Meredith hadn’t mentioned that detail when she persuaded Nicola and me to book this two-night trip to celebrate her hen night. That is, her
third
hen night. She and her boyfriend,
Nathan, have one of those on-off relationships – one that’s so on-off that if you try to keep up it makes your head spin. At the moment it’s on, but that guarantees nothing: by
the end of the week, she could well have cancelled the 350-seat wedding marquee in Hampshire, fired the string quartet and sent her mother nose-diving to her third nervous breakdown.

‘I don’t know about you two, but I had a
whale
of a time,’ Meredith declares, apparently confident that we’ll answer in the affirmative. ‘I know it
wasn’t luxurious, but you got used to those crawly things after a while, don’t you think?’

I still have no idea what those ‘crawly things’ were – David Attenborough would have struggled to identify them – but I do know that I didn’t get used to them. Or
the shower, with a choice of two heat settings (arctic and lava); or the hair I found in my food every meal (collectively, they’d have produced an entire toupee); or the walls that shook when
the couple next door were throwing up, singing or shagging, the latter of which, judging by the speed and noise, involved a variety of moves that could have won them a part in
Riverdance
.

I didn’t get used to any of it, and neither, judging by her heavy eyelids, did Nicola. ‘It was great, Meredith,’ she replies heroically. ‘I’m just glad you had a
good time. That’s the most important thing.’

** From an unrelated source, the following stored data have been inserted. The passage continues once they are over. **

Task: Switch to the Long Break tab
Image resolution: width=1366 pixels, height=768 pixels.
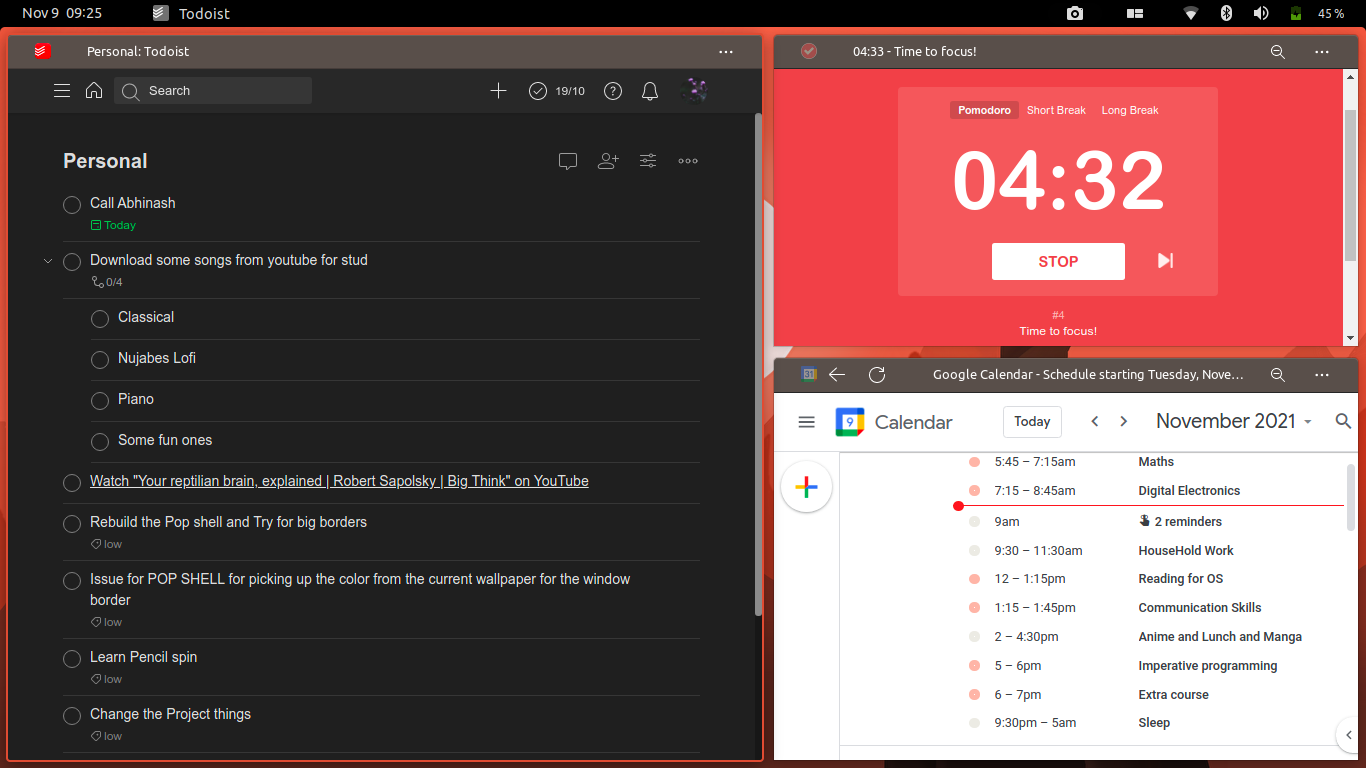Action: coord(1129,110)
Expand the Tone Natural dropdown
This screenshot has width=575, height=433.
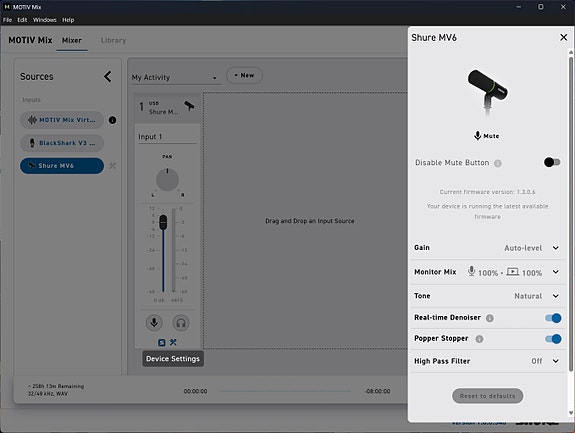pos(556,296)
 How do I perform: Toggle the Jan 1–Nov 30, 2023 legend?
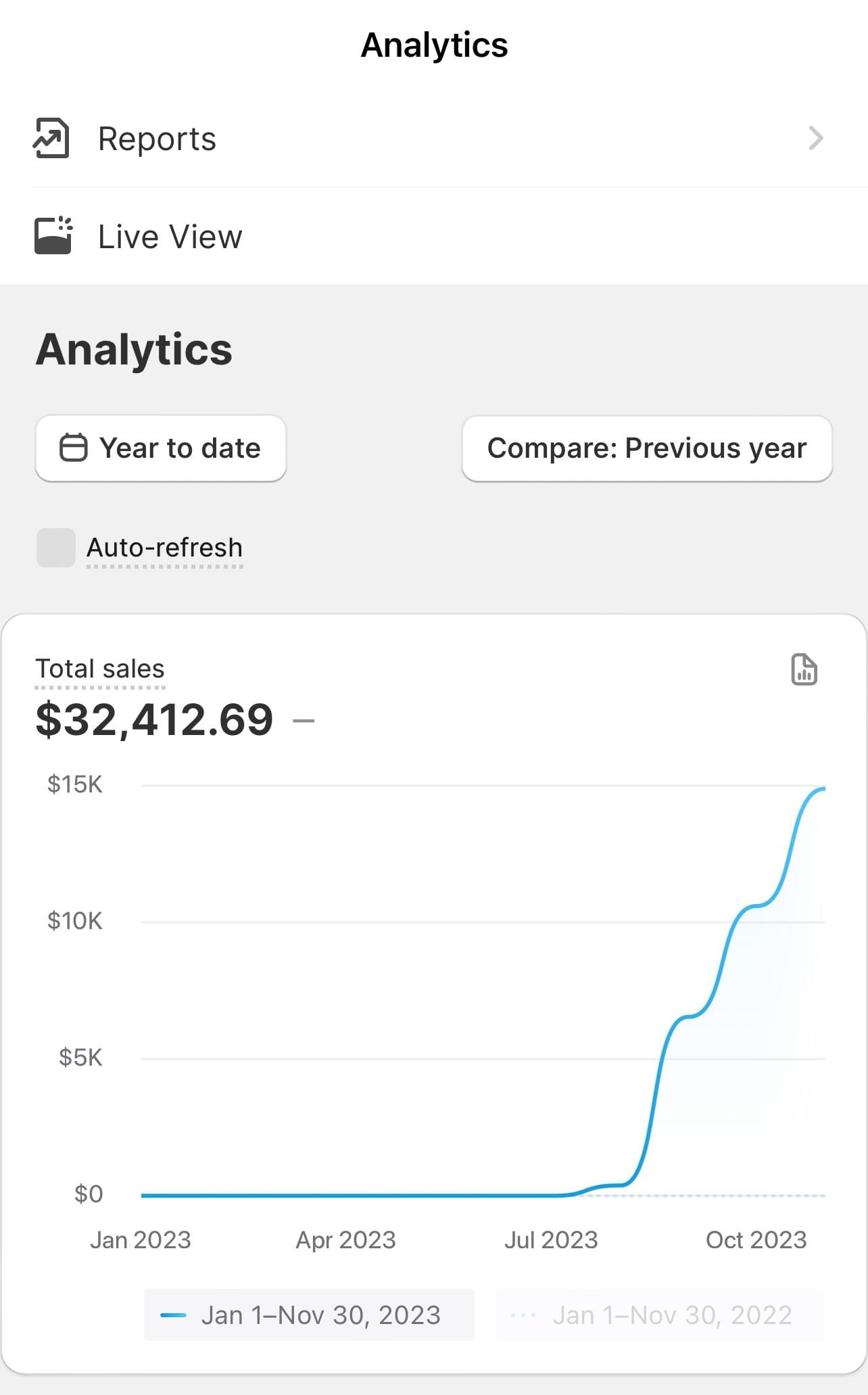click(309, 1315)
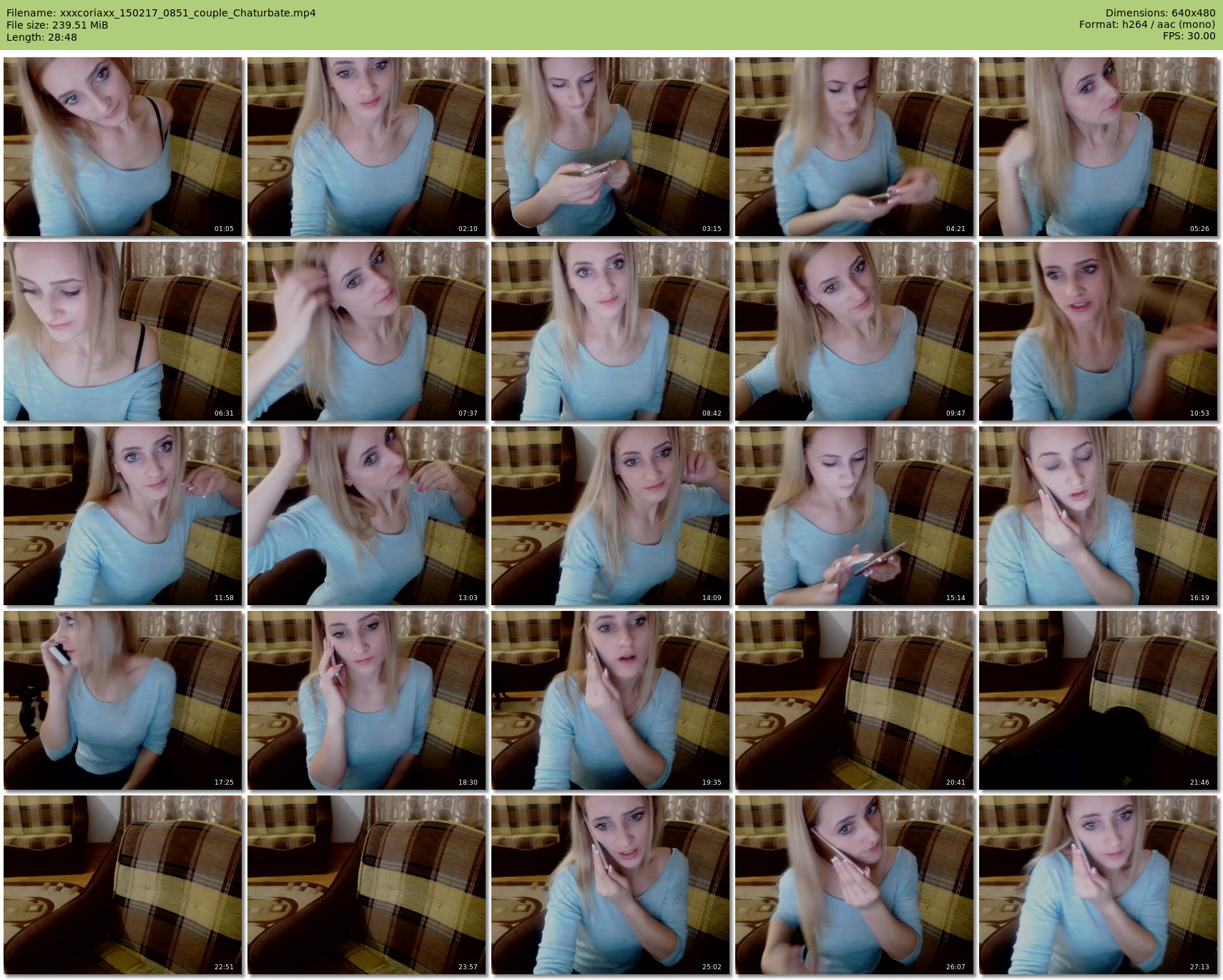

Neither Nicola or I are flashy types by nature; we didn’t grow up surrounded by luxury of any description. In fact, we both grew up in the distinctly unpretentious surroundings of suburban
south Liverpool, where we met at secondary school. But even we have standards.

Which is why Meredith, my neighbour in London until recently, is an enigma. Her family appears to own half of the south coast, her father was a major in the British Army and all her other
friends have names that belong in a P. G. Wodehouse novel. So my only explanation for her infinite tolerance of the hellhole we’ve just visited is that she sees it as a novelty.

‘You know, if you’d wanted to go somewhere a bit posher, I would’ve treated you both,’ she says merrily, as we arrive at the luggage carousel. ‘I really
wouldn’t have minded.’

‘It’s very kind of you to offer, but
we
would’ve minded,’ insists Nic. ‘We’ll just have to save up for next time.’

I look up and, with a sinking heart, realise the bag approaching us ominously on the carousel is mine. Unlike the chic weekend bag I checked in, this heap of canvas looks like an angry
hippopotamus has used it as a prop for practising tae kwon do moves: a strap is missing; there is a yawning hole in one side; and my washbag is spilling out, revealing half a pack of Microgynon,
enough make-up to put Clinique out of business and a burst tube of athlete’s-foot cream that’s now smeared on several surfaces.

I haul it off the carousel as two women I recognise from our flight glide past. They look to be in their mid-thirties and are unfeasibly glamorous – all lustrous hair, French-manicured
nails and foreheads that, from a certain angle, look as though they’ve been soaked in formaldehyde. I feel a stab of something unbecoming of me; I fear it may be envy. Not, I hasten to add,
because of their appearance, gorgeous as they undeniably are. But because of where I know they were sitting on the flight: in
business class
.

Nicola follows my gaze. ‘I’m sure business class is overrated.’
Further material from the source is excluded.